Je commençais à apprendre les gens. À découvrir qu’ils étaient nombreux à nourrir les mêmes peurs : peur d’être exclus, peur d’être percés à jour, de ne pas être aimés, d’être indésirables ou, et c’était pire que tout, d’être inutiles.
J’appris combien les racines de ces peurs étaient fragiles, combien étaient insignifiantes à long terme les choses auxquelles tant de personnes consacrent pitoyablement leur vie. Et surtout, j’appris que pour la plupart, leur cruauté était involontaire, leur stupidité était excusable. Bref, j’appris à lire ce qu’il y a de bien en chaque être.

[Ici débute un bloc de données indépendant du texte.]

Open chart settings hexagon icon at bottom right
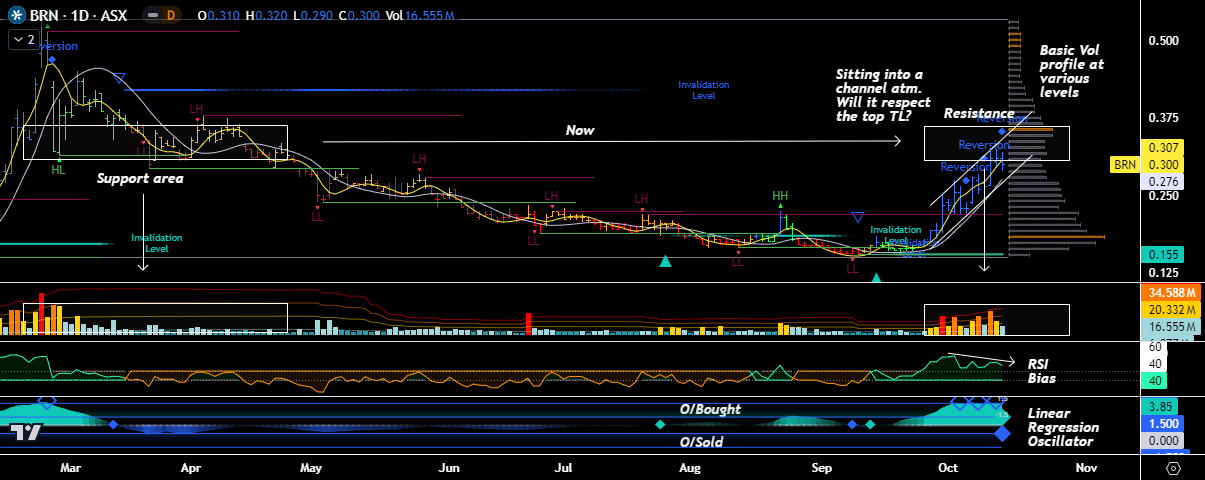The height and width of the screenshot is (480, 1205). pyautogui.click(x=1172, y=467)
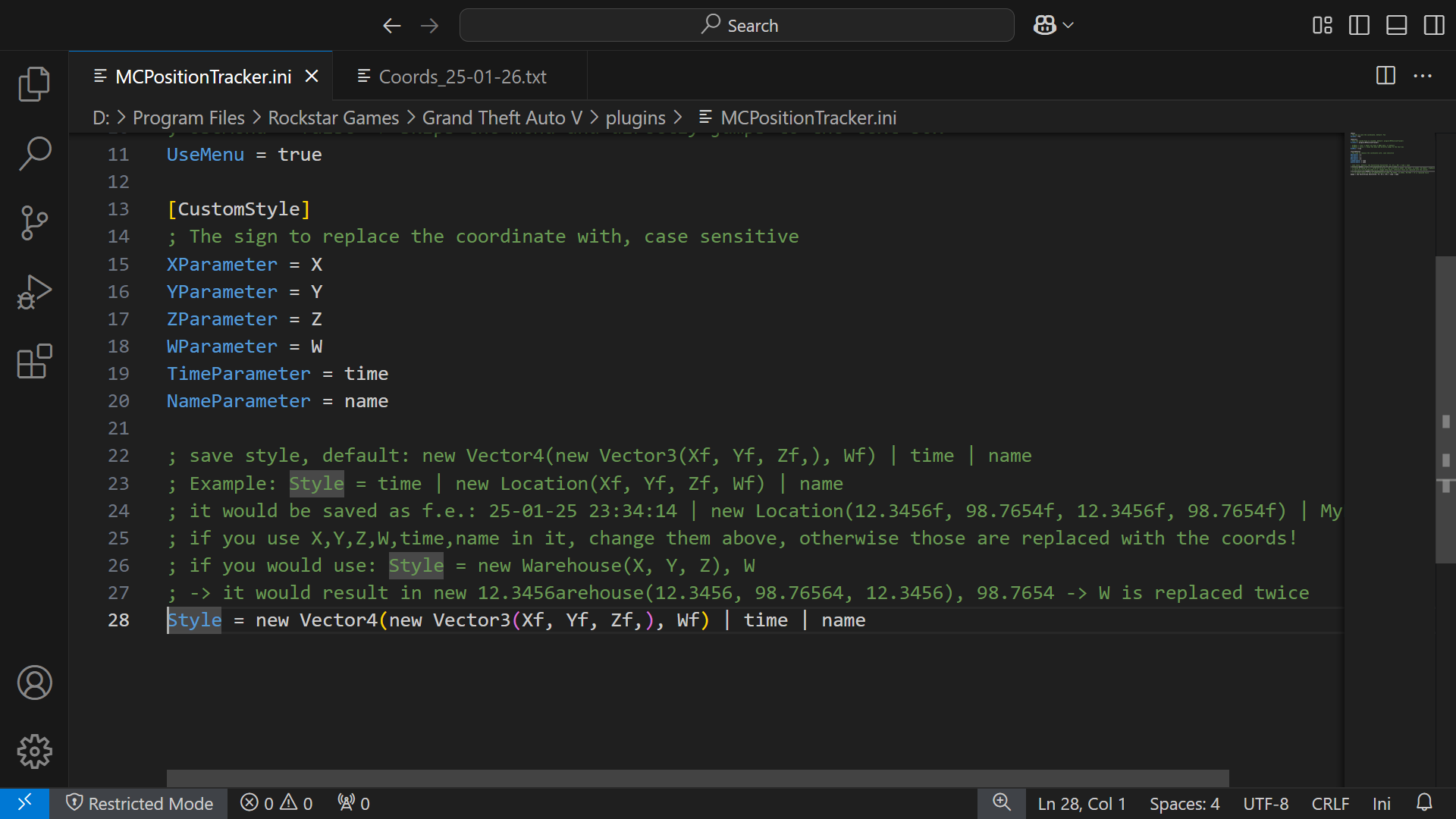Open the Extensions view
Viewport: 1456px width, 819px height.
34,362
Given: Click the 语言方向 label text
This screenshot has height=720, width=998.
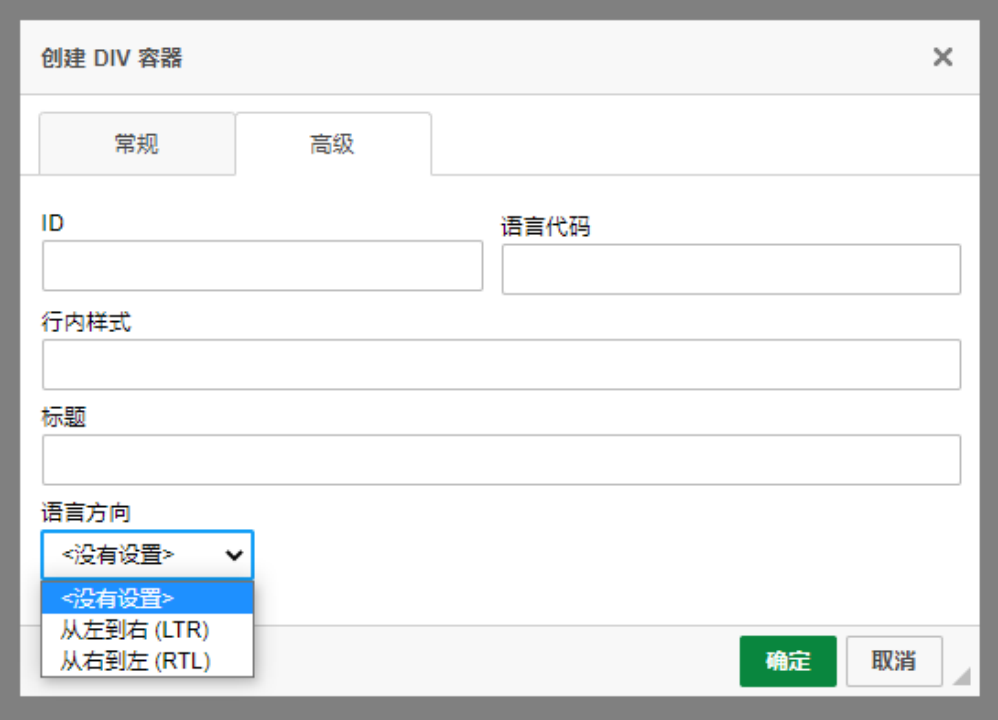Looking at the screenshot, I should [86, 513].
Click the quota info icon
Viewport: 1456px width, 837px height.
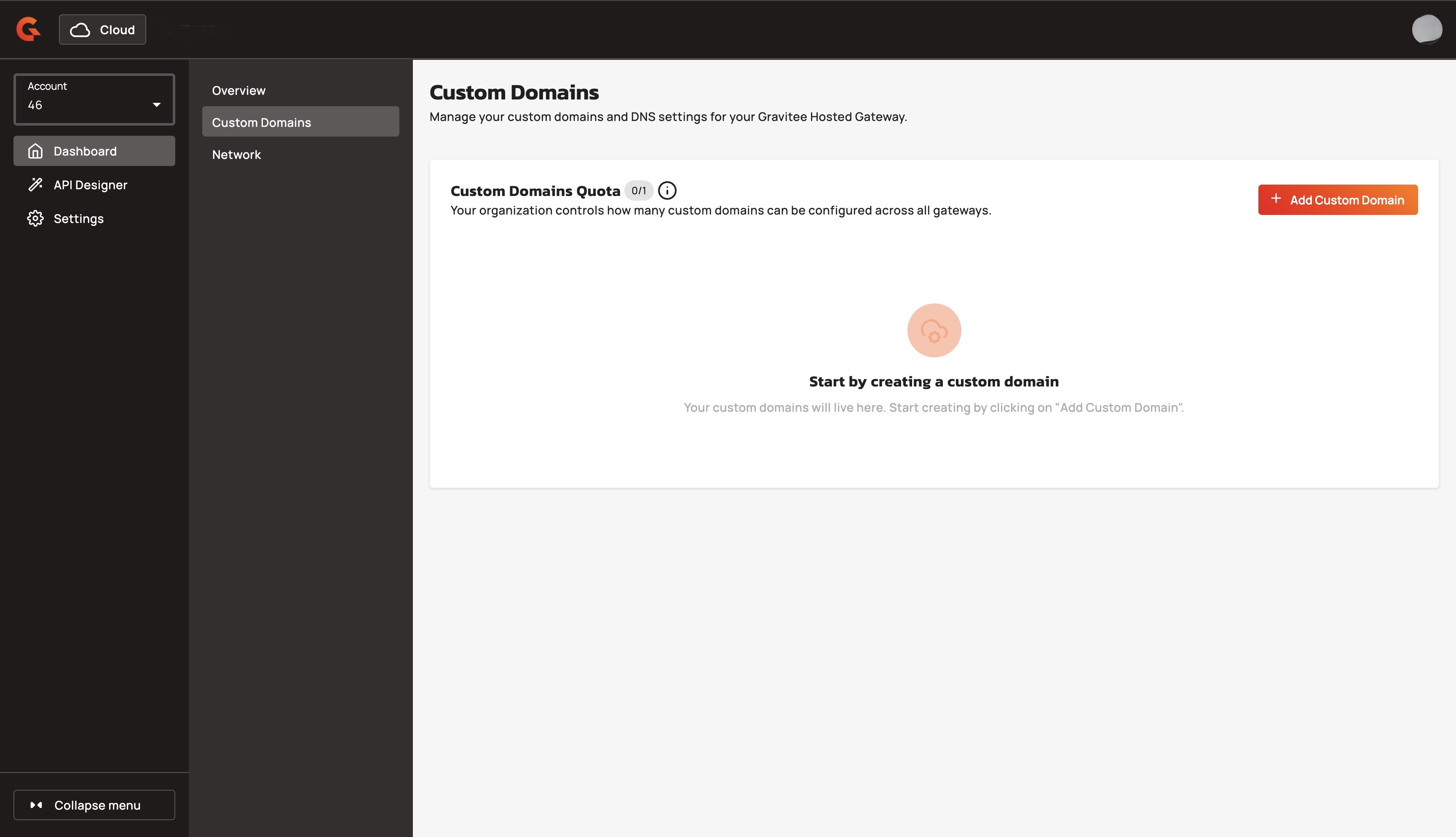(666, 191)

Je découvris la différence entre « la vérité » et « toute la vérité ». On peut connaître des choses affreuses sur quelqu’un et savoir qu’elles sont vraies. Mais cela fait une différence énorme si l’on sait ce qu’il y a d’autre qui est vrai.
J’ai lu l’histoire d’une vieille dame qui marchait dans la rue, vaquant à ses affaires ; soudain, un jeune garçon se jette sur elle, la renverse, la traîne dans une flaque de boue, la gifle et répand des poignées de fange sur ses cheveux.
Que feriez-vous d’un individu pareil ?
Mais si vous découvriez que quelqu’un a par négligence mis le feu à un baril d’essence, que la vieille dame a été éclaboussée de liquide enflammé et que le jeune homme a eu la présence d’esprit d’agir avec célérité, qu’il s’est grièvement brûlé les mains ce faisant, alors que feriez-vous ?
Pourtant, chaque détail de sa conduite est vrai. La seule différence, c’est la dose de vérité dont est chargée le récit.